OBJETIVO: Formate como lista JSON de strings o trecho do material que vai da linha com "Task: Collapse Svatopluk" até a linha com "Action: (43, 303)", ambas incluídas. Use uma string para cada linha e omita as linhas em branco.

LISTA DE DADOS:
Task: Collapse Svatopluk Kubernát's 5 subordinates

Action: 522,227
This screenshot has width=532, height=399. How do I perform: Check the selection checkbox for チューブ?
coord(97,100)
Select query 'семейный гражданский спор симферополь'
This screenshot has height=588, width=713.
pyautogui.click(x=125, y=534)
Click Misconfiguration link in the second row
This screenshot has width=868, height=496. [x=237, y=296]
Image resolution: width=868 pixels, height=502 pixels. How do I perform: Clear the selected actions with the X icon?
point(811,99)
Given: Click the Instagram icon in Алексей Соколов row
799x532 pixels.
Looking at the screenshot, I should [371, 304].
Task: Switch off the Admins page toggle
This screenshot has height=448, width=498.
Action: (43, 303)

==

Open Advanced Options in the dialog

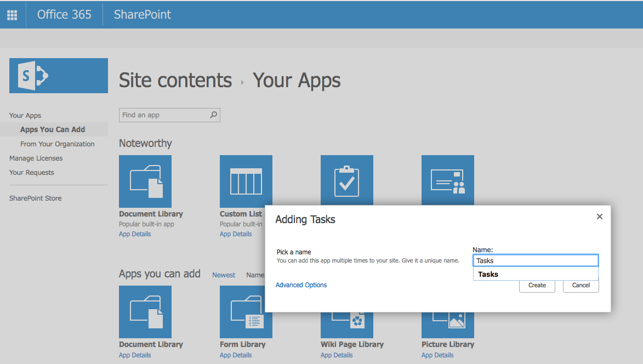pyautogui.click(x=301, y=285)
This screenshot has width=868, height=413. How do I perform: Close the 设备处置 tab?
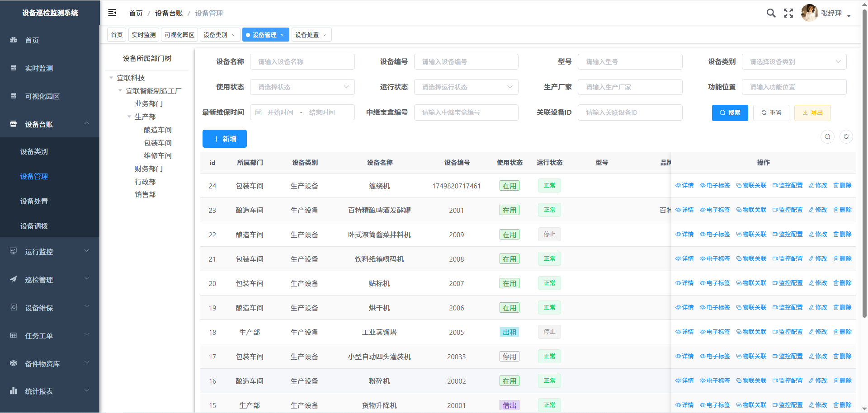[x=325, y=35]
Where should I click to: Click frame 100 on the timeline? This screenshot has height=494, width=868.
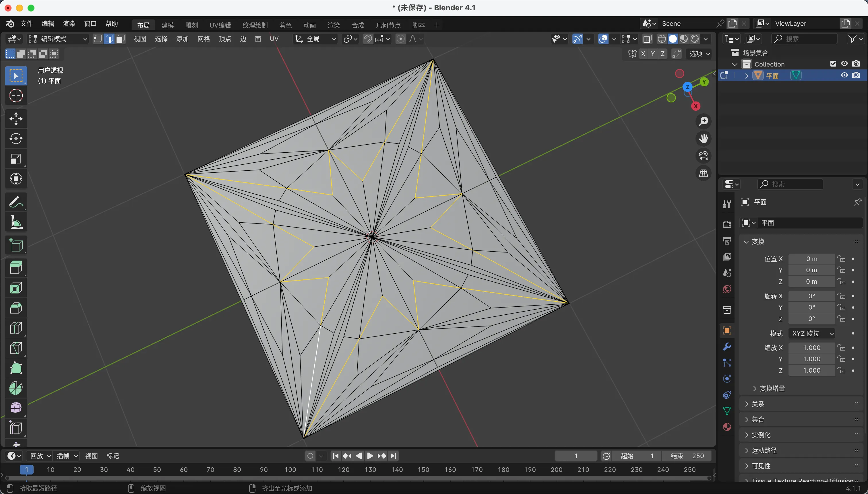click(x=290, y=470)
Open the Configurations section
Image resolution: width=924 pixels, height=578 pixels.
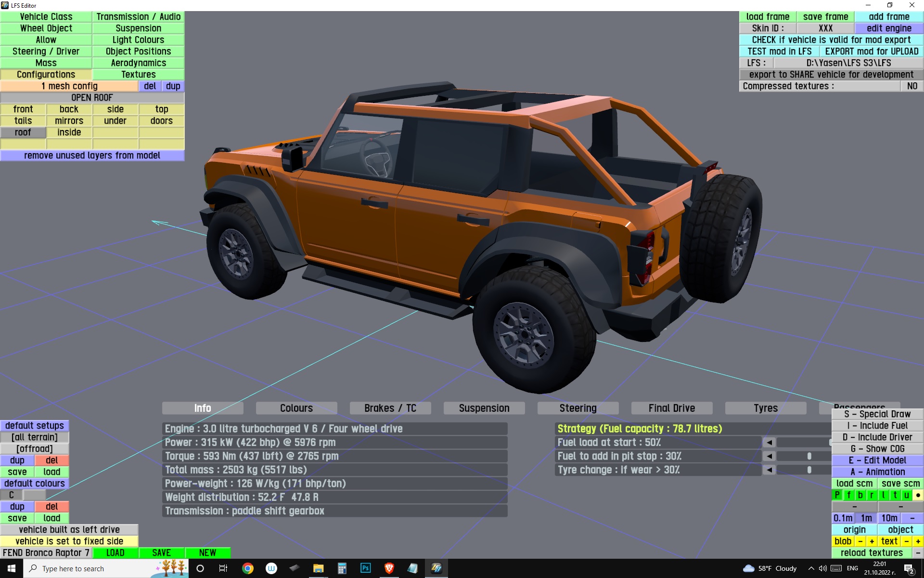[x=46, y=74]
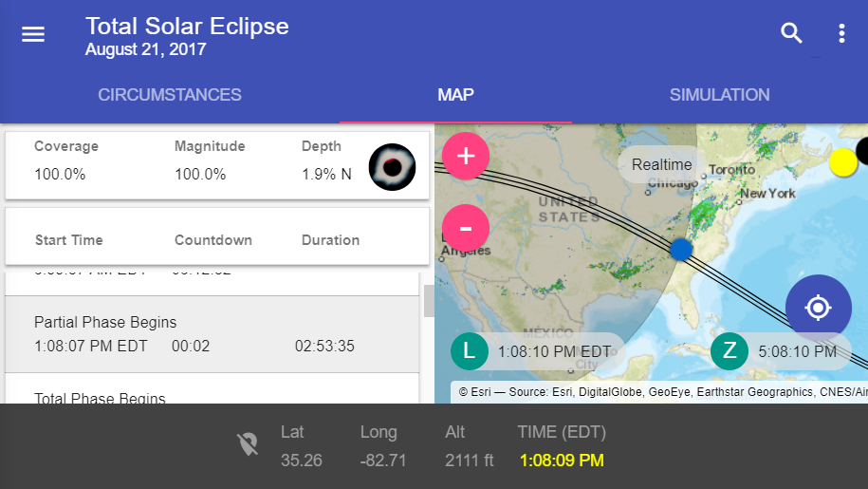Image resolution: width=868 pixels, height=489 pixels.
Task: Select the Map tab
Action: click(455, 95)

RESPOSTA:
[
  "Task: Collapse Svatopluk Kubernát's 5 subordinates",
  "Action: 522,227",
  "This screenshot has width=532, height=399. How do I perform: Check the selection checkbox for チューブ?",
  "coord(97,100)",
  "Select query 'семейный гражданский спор симферополь'",
  "This screenshot has height=588, width=713.",
  "pyautogui.click(x=125, y=534)",
  "Click Misconfiguration link in the second row",
  "This screenshot has width=868, height=496. [x=237, y=296]",
  "Image resolution: width=868 pixels, height=502 pixels. How do I perform: Clear the selected actions with the X icon?",
  "point(811,99)",
  "Given: Click the Instagram icon in Алексей Соколов row",
  "799x532 pixels.",
  "Looking at the screenshot, I should [371, 304].",
  "Task: Switch off the Admins page toggle",
  "This screenshot has height=448, width=498.",
  "Action: (43, 303)"
]